As danças e as técnicas circenses, por exemplo, ficaram de fora dos conteúdos da educação física porque se avaliava que não operavam com bases científicas (Galak, 2012). A estética tampouco formou parte desse integralismo, encontrando-se apenas duas referências às artes na Ley nº 1.420 (1884) de Educación Común, legislação que, seguindo as teorias da ‘pedagogia integralista’, dava forma unificada ao sistema de ensino argentino. Nela é possível encontrar, em seu artigo sexto, questões ligadas a nociones de dibujo y música vocal e no 14 a presença do ‘canto’ como conteúdo. Pode-se ler nesses mesmos tópicos um sentido pragmático dessas manifestações culturais: no artigo sexto tem-se que para as meninas será obrigatório também um conhecimento em labores de manos6y nociones de economía domestica, enquanto que no 14, o canto está colocado numa acepção quase recreativa, na medida em que as aulas diárias nas escolas públicas serão alternadas “[...] com intervalos de descanso, exercício físico e canto” (Ley nº 1.420, 1884, tradução nossa)7. É possível observar, então, como as questões estético-artísticas são secundarizadas nos primórdios da escolarização oferecida pelo Estado em finais do XIX e princípios do XX, considerada apenas quando pudesse contribuir para a vida produtiva ou como atividade de lazer - este, de qualquer forma, também vinculado ao interesse da produção.

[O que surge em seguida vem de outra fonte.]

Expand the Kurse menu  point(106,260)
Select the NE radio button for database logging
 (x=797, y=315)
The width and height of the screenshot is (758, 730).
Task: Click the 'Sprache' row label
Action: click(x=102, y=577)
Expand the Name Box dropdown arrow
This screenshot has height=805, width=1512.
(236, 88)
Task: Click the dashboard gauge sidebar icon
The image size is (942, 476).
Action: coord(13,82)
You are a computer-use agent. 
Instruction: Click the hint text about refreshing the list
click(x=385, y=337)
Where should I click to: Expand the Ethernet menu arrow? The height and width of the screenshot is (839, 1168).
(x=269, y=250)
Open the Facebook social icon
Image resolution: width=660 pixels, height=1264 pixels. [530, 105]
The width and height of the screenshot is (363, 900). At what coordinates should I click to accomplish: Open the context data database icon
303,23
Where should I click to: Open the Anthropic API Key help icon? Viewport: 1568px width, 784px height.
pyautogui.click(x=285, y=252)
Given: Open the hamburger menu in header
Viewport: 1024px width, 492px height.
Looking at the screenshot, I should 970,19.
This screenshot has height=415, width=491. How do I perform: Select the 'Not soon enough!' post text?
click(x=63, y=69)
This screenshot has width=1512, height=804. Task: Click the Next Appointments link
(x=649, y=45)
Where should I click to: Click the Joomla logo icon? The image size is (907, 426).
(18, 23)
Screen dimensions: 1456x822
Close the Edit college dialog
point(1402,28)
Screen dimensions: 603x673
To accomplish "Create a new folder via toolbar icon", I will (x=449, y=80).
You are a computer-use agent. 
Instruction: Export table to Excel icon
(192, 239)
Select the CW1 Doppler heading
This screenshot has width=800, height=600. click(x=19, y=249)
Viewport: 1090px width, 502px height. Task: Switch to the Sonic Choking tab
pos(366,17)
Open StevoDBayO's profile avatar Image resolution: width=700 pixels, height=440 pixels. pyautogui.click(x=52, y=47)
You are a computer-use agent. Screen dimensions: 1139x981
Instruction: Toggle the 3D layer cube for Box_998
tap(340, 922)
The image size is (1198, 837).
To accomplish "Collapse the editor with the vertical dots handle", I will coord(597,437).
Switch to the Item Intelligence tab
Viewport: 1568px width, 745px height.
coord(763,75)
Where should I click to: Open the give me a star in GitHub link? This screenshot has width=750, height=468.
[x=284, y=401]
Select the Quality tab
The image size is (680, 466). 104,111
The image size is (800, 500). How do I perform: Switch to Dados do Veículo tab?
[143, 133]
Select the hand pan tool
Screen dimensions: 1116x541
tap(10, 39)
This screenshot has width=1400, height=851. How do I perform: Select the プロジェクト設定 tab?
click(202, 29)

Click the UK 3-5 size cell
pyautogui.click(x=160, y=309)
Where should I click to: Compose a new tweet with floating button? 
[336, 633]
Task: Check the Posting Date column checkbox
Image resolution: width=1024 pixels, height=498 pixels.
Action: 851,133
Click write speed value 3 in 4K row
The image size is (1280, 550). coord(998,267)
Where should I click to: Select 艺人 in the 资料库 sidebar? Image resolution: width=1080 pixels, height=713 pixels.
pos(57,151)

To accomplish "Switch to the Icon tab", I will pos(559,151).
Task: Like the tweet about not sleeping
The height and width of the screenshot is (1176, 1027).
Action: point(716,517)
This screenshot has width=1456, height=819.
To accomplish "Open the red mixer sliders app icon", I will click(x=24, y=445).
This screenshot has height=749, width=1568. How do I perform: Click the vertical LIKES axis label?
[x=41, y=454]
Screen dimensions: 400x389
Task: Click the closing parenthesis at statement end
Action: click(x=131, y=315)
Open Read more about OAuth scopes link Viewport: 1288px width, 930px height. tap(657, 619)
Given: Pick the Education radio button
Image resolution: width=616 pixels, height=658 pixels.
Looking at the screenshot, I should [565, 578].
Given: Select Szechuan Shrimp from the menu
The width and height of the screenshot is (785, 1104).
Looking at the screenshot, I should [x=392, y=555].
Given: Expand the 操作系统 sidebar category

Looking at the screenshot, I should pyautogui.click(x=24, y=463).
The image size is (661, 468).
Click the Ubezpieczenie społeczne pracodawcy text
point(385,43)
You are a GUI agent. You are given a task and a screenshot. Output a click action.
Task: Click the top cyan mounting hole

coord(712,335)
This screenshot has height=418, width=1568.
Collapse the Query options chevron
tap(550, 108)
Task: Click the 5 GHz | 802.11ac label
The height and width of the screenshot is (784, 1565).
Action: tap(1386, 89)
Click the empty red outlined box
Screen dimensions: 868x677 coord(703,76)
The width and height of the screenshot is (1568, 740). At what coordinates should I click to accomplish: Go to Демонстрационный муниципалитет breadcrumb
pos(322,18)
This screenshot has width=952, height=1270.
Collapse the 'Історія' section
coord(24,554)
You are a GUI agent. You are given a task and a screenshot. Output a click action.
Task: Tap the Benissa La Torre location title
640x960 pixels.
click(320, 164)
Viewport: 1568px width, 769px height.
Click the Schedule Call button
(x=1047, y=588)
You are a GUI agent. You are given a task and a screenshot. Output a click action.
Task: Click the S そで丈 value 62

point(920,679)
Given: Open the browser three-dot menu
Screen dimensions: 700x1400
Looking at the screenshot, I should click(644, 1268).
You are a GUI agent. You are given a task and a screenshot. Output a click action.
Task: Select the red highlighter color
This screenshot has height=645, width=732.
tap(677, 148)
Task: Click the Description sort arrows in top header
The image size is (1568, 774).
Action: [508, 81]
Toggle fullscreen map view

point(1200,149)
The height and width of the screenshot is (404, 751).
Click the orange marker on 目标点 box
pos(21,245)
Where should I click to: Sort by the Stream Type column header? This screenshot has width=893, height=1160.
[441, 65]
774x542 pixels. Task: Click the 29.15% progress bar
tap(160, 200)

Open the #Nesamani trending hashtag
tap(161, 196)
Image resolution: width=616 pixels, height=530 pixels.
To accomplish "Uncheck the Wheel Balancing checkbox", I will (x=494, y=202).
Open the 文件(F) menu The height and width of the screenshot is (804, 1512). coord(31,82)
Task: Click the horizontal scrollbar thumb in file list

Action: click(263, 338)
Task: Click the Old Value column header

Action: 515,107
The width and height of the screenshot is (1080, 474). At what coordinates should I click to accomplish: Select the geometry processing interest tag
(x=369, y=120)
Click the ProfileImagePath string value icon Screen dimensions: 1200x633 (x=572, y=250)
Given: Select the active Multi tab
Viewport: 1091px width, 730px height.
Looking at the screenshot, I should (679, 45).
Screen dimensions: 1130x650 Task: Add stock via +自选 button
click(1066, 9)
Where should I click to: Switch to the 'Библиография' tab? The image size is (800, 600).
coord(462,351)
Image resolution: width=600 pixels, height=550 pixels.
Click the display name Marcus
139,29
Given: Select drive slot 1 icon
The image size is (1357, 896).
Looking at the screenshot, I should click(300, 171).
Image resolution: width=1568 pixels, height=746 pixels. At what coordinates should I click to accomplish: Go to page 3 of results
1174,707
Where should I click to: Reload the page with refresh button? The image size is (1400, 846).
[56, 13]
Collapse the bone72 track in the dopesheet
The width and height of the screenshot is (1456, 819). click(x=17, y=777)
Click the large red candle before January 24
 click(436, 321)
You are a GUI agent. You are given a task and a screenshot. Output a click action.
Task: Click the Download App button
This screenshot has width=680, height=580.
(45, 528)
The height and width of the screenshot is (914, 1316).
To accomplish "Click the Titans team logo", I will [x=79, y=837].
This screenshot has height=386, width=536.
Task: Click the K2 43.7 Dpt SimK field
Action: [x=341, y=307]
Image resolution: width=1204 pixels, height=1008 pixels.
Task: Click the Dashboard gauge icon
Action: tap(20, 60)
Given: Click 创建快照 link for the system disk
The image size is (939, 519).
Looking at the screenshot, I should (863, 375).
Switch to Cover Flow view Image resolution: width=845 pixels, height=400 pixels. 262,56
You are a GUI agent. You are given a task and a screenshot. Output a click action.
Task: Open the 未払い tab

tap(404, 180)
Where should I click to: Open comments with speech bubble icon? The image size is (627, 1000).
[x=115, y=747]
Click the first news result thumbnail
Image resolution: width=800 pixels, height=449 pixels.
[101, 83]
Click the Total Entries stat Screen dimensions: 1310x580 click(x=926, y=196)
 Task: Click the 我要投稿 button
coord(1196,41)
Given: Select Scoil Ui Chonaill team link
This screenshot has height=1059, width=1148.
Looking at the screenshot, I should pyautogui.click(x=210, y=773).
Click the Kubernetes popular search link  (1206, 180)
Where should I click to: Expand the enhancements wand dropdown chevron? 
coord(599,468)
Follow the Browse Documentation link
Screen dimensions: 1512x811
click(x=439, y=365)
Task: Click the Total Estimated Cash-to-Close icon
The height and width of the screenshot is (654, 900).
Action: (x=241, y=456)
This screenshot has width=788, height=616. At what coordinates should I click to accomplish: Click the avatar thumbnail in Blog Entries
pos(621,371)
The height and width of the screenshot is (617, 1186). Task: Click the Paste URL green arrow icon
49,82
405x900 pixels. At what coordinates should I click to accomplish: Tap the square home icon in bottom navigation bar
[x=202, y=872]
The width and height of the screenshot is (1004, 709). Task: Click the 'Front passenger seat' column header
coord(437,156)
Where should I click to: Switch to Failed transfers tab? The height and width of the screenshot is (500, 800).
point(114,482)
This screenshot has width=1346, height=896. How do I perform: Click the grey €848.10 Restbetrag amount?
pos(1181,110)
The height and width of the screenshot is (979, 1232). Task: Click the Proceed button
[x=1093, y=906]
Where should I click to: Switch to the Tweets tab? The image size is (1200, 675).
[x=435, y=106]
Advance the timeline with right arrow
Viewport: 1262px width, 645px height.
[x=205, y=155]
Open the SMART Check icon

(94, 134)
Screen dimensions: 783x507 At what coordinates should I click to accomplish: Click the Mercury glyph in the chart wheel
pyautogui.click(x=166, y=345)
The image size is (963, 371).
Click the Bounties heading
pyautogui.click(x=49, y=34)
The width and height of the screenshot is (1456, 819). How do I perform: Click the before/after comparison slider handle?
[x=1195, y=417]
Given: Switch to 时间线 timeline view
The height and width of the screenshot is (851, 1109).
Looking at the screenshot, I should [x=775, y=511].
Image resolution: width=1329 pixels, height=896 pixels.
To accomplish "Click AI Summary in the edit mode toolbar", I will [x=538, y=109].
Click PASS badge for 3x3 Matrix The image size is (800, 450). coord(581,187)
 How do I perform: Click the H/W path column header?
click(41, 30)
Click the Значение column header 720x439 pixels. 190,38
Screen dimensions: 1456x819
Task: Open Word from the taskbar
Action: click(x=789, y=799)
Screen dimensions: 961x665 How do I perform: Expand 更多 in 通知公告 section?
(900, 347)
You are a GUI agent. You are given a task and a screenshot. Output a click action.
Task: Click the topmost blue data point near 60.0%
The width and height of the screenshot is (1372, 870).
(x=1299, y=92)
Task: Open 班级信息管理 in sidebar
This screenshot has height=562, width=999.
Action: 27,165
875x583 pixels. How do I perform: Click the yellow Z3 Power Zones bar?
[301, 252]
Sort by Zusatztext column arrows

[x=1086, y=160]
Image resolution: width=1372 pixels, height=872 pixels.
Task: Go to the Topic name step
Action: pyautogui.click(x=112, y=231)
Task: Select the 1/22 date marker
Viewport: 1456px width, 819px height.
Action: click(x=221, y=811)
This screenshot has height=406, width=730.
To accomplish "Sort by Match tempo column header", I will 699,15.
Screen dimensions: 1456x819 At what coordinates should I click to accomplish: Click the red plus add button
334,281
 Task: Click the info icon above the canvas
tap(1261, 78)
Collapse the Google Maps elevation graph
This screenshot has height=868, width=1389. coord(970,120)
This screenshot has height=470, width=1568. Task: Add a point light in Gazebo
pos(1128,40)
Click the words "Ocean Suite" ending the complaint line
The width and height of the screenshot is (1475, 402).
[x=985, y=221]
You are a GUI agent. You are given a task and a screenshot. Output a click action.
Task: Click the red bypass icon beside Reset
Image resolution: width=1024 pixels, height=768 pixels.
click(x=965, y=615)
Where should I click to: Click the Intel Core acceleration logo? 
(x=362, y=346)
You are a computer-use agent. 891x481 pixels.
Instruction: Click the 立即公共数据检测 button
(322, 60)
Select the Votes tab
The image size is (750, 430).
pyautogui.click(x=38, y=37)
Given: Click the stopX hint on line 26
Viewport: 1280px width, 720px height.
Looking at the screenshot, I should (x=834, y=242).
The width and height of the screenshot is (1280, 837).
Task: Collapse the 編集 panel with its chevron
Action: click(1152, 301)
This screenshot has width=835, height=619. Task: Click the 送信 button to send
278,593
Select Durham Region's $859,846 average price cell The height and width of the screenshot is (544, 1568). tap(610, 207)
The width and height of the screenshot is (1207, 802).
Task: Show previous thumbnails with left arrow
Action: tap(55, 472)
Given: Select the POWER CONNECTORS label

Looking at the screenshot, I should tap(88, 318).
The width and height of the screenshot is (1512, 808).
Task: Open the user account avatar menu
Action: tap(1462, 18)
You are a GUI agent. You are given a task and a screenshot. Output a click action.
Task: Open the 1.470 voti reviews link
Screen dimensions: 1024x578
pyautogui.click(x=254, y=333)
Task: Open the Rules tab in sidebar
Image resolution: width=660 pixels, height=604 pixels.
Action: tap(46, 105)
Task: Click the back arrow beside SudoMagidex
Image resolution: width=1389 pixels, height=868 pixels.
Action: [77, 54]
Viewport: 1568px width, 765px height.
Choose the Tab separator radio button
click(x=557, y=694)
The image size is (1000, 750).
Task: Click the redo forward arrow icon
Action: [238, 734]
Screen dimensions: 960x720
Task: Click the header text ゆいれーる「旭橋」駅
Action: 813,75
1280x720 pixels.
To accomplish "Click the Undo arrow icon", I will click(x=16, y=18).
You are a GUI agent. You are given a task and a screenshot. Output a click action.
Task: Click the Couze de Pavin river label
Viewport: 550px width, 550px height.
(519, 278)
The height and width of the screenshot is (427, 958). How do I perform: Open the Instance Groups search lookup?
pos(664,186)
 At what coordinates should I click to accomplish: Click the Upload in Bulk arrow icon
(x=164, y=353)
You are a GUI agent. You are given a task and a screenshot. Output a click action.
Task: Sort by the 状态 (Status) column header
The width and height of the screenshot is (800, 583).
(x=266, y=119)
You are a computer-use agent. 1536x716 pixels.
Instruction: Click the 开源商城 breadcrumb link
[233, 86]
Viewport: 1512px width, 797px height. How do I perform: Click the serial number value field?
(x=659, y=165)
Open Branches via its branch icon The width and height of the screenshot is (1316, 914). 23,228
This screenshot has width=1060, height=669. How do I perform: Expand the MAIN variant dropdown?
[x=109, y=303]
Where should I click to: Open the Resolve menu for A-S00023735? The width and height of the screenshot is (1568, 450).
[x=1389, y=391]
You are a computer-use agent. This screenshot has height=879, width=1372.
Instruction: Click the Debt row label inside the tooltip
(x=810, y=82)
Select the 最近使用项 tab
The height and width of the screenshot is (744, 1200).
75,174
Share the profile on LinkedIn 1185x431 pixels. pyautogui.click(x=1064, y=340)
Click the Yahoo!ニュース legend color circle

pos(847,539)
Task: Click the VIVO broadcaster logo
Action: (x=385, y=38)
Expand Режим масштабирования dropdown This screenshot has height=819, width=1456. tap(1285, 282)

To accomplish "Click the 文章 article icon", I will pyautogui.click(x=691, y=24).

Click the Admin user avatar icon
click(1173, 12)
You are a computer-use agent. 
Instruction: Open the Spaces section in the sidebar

Tendo em conta tal cenário, JARB realiza uma crítica à não incorporação da estética à educação ‘integralista’, destacando a predominância das disciplinas intelectuais em detrimento dos momentos de formação estética na escola:

Conhecemos em nossas escolas alguém que ensine a seus alunos o que é uma obra de arte, que os ensine a gostar das belezas de um quadro, das harmonias de uma escultura, das emoções de uma melodia? Sabemos que em nossas escolas as crianças recebem uma educação física junto com os jogos? Entendo que realizar esta obra que apenas esboço, é fazer educação integral; o contrário é esconder-se atrás de uma máscara e seguir repetindo o velho e o ruim (Romero Brest, 1928a, p. 242-243, tradução nossa)8.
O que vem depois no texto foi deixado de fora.